### Your goal
Reproduce word for word the stretch of the story below about a grandfather's hidden Bible, from "The man was" through "the lunch table.".

### Source excerpt
┌────────
CHISINAU, MOLDOVA
— There they sat, the people he loved most in the world, staring at him with no
idea who he was or why he knocked on the door and wanted to come into their
home.
It’s hard to blame them for not recognizing him. Ten years
had gone by since they last saw or heard from him. Ten years ago he sent a
friend racing to his home to give his family his Bible and to warn the family
that they must hide the Bible and any other books or literature that talked
about God. They had to act quickly because soldiers were on the way.
The soldiers did come and they found everything — except the
Bible. That Bible is the very one he bought at age 20 and used as he preached
the gospel among villages in Ukraine.
The police eventually put an end to his village preaching
and sentenced him to 10 years in a Serbian prison. This was during the time
when Ukraine
was part of the former Soviet Union and such preaching
was not allowed.
While in prison he became physically weak and unable to
work. One day he found himself on death row, literally in a line of men about
to meet death. He cried out, “God of Abraham, Isaac and Jacob, you can save
me!” He’s not sure exactly how it happened, or how it was even possible that it
could happen, but as he walked in that line of men he felt someone grab his
hand and pull him out of line.
The man was a doctor who took care of him and hid him for
one month until he was ready to work again. God saved him and brought him out
of that prison alive.
None of the letters he wrote from prison ever made it back
home. His family assumed he was dead. He looked around the room and there was his wife, his two
sons, his daughter born shortly after he went to prison, and his mother. “Don’t
you recognize me?” he asked again. The lump in his throat now prevented him
from saying much else, and he told them who he was.
“She shouted, ‘Children, your father is here,’” Alexander
said as he told the story to the team from North Carolina
gathered around the lunch table.
Alexander couldn’t hide his excitement as he told the story
of how God saved his grandfather’s life and reunited him with his family: the
daughter his grandfather had never met — Alexander’s mother. The Bible his grandfather so desperately wanted to keep safe
— it’s now 110 years old and Alexander held it in his hands as he told his
grandfather’s story.
└────────
### Listing
┌────────
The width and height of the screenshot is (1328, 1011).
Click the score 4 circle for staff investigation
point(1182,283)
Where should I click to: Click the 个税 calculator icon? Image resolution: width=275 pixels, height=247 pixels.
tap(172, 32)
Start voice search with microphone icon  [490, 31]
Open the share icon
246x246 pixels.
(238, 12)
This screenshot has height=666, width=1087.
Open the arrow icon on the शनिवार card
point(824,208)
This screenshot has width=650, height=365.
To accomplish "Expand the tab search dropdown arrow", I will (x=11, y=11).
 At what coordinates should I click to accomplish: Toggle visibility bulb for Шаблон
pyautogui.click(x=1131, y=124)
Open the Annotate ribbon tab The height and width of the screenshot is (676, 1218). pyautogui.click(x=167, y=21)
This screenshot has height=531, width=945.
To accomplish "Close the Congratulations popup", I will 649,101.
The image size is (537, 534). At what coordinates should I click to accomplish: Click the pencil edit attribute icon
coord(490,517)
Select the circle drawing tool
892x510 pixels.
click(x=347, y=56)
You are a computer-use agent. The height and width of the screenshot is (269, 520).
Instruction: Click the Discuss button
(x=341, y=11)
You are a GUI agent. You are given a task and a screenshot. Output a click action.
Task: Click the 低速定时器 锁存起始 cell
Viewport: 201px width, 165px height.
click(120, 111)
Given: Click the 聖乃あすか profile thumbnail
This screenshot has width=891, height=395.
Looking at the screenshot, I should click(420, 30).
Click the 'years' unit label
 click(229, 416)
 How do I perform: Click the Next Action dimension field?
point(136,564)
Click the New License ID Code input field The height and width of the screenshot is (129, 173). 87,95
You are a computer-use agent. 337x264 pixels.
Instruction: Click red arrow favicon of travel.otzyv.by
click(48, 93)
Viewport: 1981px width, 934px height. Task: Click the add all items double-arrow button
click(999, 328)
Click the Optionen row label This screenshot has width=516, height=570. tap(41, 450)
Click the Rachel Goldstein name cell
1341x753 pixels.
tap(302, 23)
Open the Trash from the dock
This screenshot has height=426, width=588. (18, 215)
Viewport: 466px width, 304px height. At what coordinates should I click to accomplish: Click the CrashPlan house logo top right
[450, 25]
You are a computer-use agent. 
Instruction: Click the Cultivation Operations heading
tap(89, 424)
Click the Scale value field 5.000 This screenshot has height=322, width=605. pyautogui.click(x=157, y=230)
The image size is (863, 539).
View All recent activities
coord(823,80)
└────────
### Solution to this task
The man was a doctor who took care of him and hid him for
one month until he was ready to work again. God saved him and brought him out
of that prison alive.
None of the letters he wrote from prison ever made it back
home. His family assumed he was dead. He looked around the room and there was his wife, his two
sons, his daughter born shortly after he went to prison, and his mother. “Don’t
you recognize me?” he asked again. The lump in his throat now prevented him
from saying much else, and he told them who he was.
“She shouted, ‘Children, your father is here,’” Alexander
said as he told the story to the team from North Carolina
gathered around the lunch table.